**What is expected:** Write out precisely the lines beginning with the line that contains "You are a computer-use agent. The" and ending with the last line of the entries, and no other lines.

Start of Exercise data

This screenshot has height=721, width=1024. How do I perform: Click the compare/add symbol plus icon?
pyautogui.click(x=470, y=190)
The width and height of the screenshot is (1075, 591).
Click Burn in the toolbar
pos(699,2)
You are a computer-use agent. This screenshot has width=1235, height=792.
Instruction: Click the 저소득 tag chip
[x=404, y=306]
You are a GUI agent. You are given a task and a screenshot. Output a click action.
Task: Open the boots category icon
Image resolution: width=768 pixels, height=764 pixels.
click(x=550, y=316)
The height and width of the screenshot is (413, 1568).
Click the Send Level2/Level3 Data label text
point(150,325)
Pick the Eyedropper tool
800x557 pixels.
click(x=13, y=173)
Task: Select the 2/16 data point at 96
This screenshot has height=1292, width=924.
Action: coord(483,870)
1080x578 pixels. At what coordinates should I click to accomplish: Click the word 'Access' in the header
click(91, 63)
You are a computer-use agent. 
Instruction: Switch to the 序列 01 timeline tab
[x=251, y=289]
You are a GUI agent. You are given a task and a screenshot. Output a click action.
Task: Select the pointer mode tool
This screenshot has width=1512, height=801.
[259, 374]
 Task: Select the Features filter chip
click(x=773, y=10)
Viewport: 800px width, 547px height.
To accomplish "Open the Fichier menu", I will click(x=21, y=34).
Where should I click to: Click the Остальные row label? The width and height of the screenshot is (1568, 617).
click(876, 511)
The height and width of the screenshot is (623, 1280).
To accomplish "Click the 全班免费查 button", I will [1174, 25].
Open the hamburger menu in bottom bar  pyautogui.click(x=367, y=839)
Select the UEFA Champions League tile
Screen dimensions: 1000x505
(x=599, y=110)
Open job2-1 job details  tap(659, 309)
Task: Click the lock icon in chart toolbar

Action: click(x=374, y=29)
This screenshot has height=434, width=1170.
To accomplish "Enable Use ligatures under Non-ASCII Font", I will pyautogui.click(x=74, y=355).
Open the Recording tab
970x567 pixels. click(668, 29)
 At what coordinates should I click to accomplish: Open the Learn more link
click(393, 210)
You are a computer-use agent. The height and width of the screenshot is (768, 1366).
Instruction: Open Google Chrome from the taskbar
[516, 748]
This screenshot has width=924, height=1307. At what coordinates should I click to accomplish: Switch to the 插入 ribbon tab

End of Exercise data

**Answer box:**
You are a computer-use agent. The height and width of the screenshot is (768, 1366).
Instruction: Open Google Chrome from the taskbar
[516, 748]
This screenshot has width=924, height=1307. At what coordinates should I click to accomplish: Switch to the 插入 ribbon tab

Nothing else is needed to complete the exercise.